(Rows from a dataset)
⁂
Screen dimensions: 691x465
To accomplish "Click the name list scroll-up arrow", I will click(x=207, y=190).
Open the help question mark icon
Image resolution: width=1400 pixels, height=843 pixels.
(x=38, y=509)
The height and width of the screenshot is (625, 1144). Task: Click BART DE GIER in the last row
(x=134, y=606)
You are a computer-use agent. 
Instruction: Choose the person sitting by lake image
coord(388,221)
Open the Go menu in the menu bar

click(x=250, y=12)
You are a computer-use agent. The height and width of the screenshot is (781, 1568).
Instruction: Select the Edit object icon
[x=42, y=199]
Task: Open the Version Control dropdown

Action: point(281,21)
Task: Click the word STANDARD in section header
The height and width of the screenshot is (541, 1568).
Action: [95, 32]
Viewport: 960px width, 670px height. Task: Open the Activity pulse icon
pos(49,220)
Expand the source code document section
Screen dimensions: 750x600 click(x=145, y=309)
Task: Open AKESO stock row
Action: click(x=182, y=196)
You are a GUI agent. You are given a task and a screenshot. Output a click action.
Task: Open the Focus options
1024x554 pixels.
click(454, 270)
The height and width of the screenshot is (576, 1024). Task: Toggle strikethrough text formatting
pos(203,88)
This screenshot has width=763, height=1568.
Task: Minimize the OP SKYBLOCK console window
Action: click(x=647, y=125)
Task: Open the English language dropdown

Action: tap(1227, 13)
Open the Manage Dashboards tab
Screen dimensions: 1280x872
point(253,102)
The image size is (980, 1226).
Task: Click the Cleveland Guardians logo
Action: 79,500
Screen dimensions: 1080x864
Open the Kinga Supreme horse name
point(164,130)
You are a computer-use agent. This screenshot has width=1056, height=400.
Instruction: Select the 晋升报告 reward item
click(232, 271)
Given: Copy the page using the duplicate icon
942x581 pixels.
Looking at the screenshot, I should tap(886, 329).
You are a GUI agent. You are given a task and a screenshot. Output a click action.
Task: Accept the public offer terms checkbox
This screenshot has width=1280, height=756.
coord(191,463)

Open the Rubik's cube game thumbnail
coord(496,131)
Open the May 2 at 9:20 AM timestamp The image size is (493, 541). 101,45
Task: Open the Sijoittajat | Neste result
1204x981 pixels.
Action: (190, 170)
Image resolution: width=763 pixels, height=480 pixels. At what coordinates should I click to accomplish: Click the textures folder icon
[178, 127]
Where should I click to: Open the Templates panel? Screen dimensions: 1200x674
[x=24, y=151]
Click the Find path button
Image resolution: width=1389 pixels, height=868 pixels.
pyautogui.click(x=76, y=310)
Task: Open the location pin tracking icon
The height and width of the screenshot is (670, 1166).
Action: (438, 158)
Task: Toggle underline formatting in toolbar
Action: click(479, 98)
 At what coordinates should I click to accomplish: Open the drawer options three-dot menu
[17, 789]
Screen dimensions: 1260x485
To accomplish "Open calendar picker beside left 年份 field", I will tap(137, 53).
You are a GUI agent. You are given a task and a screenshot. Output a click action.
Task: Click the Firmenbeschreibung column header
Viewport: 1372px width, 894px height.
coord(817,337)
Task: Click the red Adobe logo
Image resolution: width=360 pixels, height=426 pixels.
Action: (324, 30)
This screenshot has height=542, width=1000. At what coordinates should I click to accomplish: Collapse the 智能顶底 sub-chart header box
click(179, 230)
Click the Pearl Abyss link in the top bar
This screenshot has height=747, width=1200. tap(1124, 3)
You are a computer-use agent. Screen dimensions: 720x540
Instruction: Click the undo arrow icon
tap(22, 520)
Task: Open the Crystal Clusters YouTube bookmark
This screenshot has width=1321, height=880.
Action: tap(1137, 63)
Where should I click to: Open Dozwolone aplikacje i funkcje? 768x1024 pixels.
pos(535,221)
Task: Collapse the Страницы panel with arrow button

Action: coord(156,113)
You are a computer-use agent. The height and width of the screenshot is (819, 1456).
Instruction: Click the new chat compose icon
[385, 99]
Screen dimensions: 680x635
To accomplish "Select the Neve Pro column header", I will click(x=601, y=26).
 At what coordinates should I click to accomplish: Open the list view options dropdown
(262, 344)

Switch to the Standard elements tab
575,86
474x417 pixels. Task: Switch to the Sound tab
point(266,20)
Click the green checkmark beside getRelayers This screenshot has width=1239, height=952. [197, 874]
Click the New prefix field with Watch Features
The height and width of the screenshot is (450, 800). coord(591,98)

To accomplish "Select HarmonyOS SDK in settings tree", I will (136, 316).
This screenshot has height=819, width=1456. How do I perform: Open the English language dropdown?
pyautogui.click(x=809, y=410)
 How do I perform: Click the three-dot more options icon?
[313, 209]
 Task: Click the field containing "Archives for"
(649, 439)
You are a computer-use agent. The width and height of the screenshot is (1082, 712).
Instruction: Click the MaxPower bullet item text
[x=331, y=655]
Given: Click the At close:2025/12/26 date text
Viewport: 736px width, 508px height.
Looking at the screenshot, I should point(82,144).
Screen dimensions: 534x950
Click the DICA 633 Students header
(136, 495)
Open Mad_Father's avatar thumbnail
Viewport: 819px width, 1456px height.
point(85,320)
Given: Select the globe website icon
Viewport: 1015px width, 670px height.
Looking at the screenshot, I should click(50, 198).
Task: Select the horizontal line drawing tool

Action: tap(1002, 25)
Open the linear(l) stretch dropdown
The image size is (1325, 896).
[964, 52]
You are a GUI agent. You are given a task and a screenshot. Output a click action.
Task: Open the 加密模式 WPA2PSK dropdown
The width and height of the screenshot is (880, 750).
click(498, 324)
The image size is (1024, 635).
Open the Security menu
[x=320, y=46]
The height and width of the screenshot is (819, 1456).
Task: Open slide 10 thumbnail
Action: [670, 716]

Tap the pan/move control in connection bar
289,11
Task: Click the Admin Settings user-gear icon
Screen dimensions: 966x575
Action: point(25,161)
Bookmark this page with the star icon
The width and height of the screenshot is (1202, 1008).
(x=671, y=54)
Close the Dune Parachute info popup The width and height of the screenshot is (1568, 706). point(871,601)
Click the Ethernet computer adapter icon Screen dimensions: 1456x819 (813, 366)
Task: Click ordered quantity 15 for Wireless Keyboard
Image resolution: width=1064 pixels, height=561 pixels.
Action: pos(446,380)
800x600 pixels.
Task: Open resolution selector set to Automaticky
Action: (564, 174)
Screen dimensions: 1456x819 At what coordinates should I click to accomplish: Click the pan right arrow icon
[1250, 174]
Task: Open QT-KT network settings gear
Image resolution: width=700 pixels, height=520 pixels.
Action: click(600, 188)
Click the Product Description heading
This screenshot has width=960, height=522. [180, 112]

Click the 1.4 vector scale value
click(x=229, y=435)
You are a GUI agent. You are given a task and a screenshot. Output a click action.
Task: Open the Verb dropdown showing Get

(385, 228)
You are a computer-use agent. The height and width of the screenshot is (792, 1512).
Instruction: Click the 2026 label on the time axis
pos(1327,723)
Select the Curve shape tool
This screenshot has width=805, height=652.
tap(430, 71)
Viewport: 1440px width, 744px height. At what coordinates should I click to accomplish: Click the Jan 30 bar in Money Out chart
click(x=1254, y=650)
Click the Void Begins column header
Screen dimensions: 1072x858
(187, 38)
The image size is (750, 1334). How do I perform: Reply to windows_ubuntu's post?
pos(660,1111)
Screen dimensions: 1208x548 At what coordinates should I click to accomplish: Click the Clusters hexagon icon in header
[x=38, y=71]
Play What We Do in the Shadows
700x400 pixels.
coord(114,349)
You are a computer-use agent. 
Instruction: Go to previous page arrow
⁂
### Instructions to follow
Please list the items as a numbered list, from the line with "Viewport: 960px width, 670px" up to and including the line with "click(232, 271)", leaving out blank lines.

### Expected answer
1. Viewport: 960px width, 670px height. Task: Open the Activity pulse icon
2. pos(49,220)
3. Expand the source code document section
4. Screen dimensions: 750x600 click(x=145, y=309)
5. Task: Open AKESO stock row
6. Action: click(x=182, y=196)
7. You are a GUI agent. You are given a task and a screenshot. Output a click action.
8. Task: Open the Focus options
9. 1024x554 pixels.
10. click(454, 270)
11. The height and width of the screenshot is (576, 1024). Task: Toggle strikethrough text formatting
12. pos(203,88)
13. This screenshot has width=763, height=1568.
14. Task: Minimize the OP SKYBLOCK console window
15. Action: click(x=647, y=125)
16. Task: Open the English language dropdown
17. Action: tap(1227, 13)
18. Open the Manage Dashboards tab
19. Screen dimensions: 1280x872
20. point(253,102)
21. The image size is (980, 1226).
22. Task: Click the Cleveland Guardians logo
23. Action: 79,500
24. Screen dimensions: 1080x864
25. Open the Kinga Supreme horse name
26. point(164,130)
27. You are a computer-use agent. This screenshot has width=1056, height=400.
28. Instruction: Select the 晋升报告 reward item
29. click(232, 271)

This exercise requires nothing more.